■ YOUR GOAL
Your copy must start with the line containing "Mark current article" and end with the last line of the entries, matching them exactly and leaving out every picture.
=== Begin Enclosure ===
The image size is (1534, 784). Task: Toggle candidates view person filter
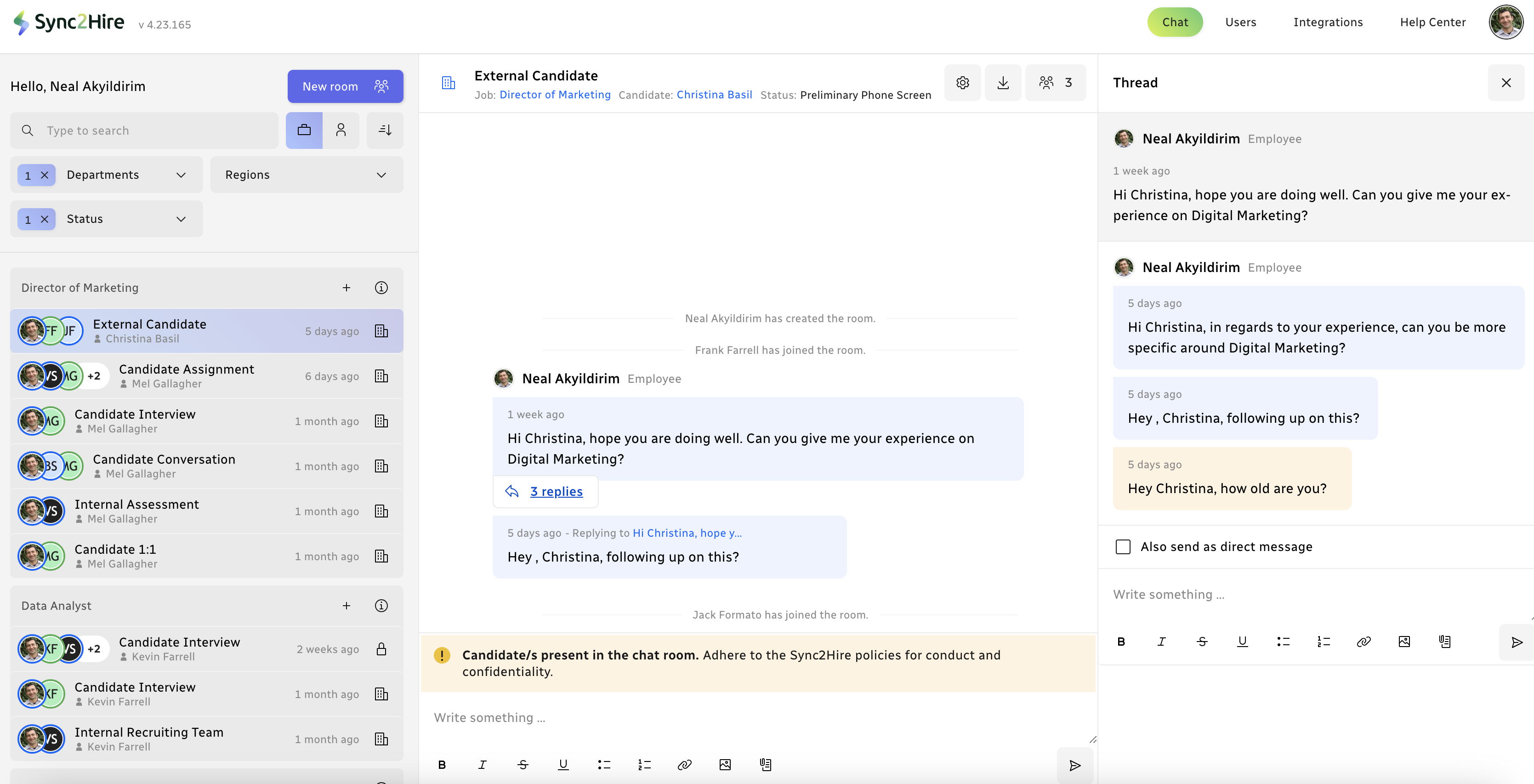click(341, 131)
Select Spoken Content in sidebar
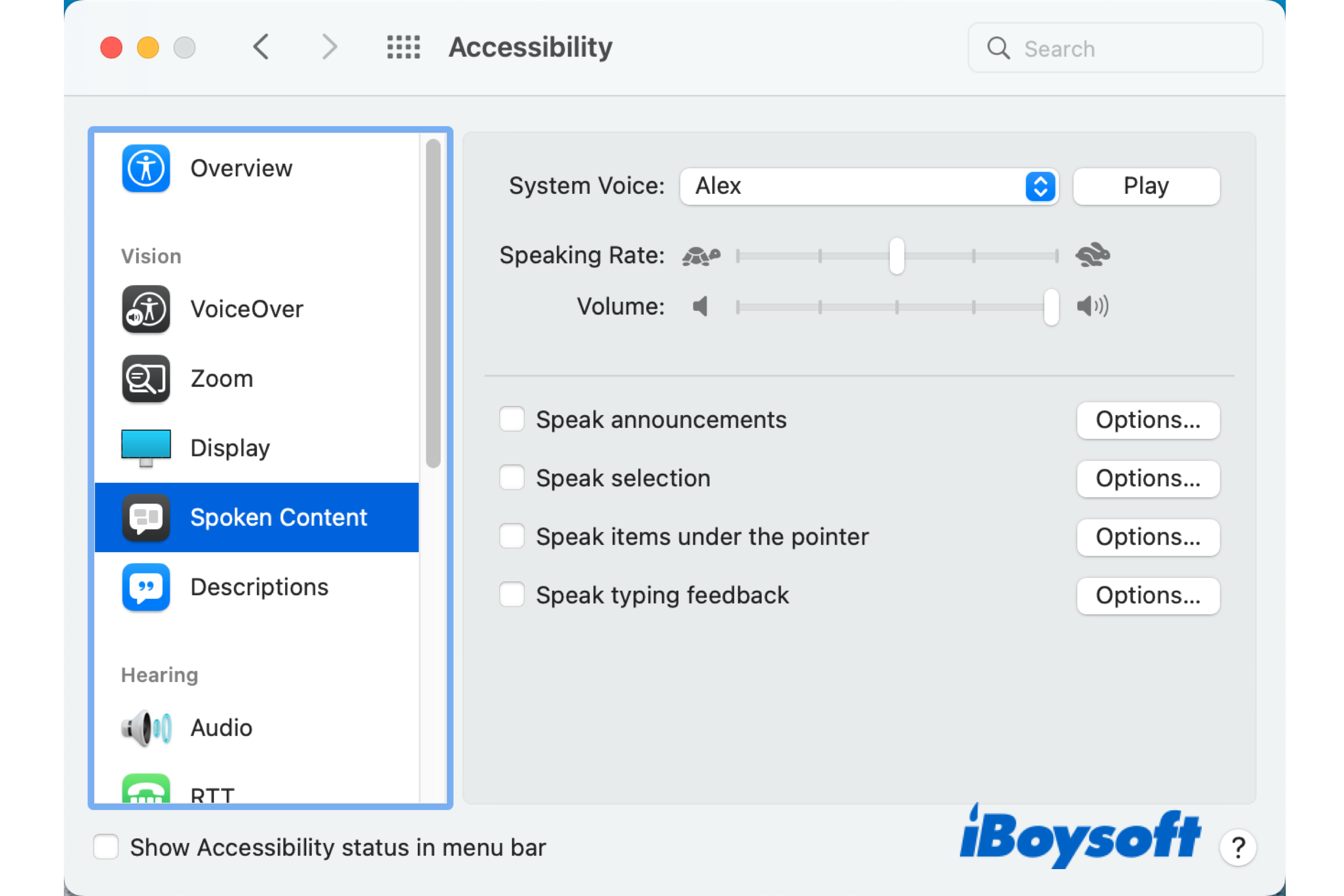Viewport: 1344px width, 896px height. tap(257, 517)
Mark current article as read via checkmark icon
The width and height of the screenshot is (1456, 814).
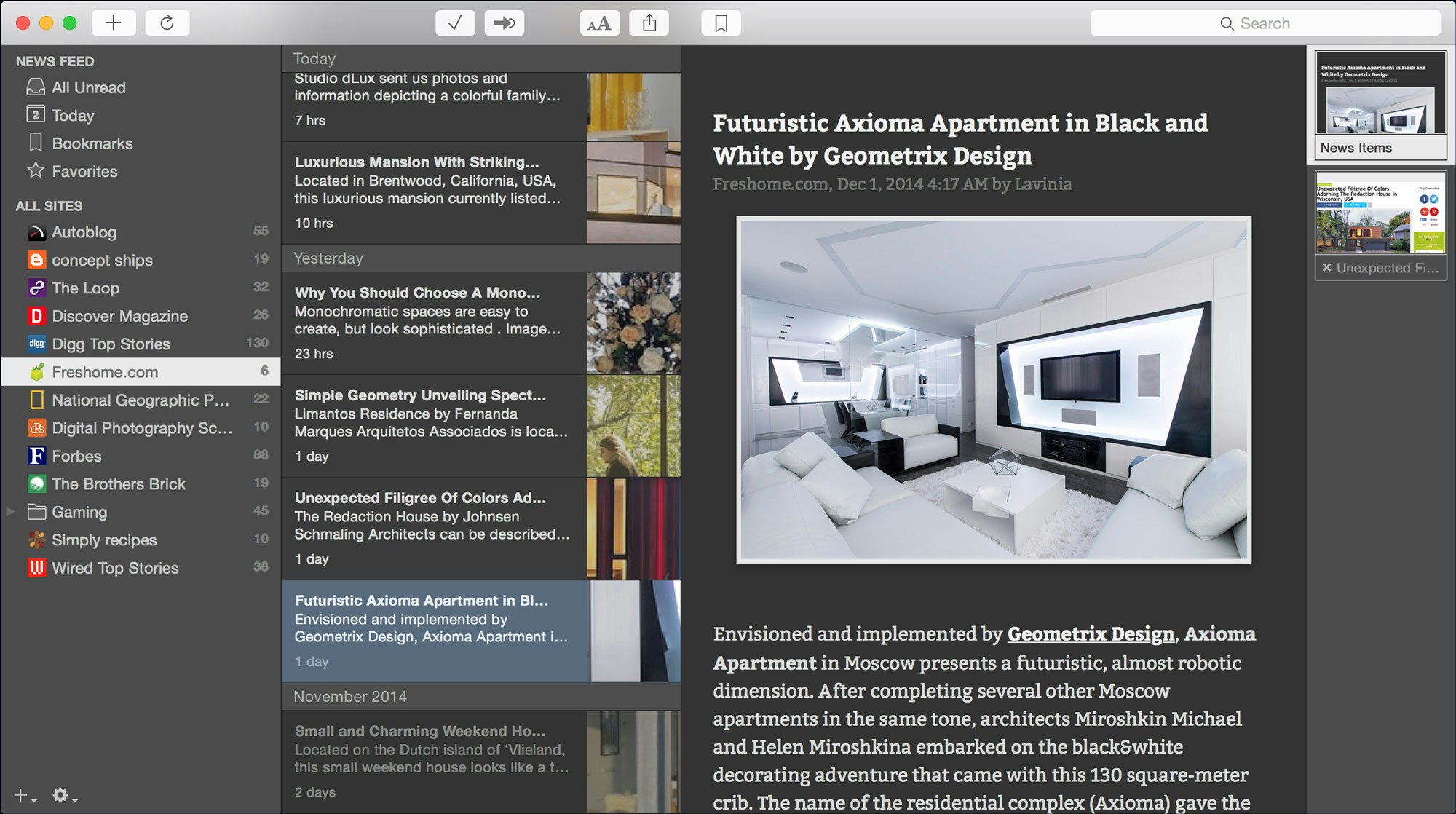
=== End Enclosure ===
■ RESPONSE TO THE EXERCISE
Mark current article as read via checkmark icon
The width and height of the screenshot is (1456, 814).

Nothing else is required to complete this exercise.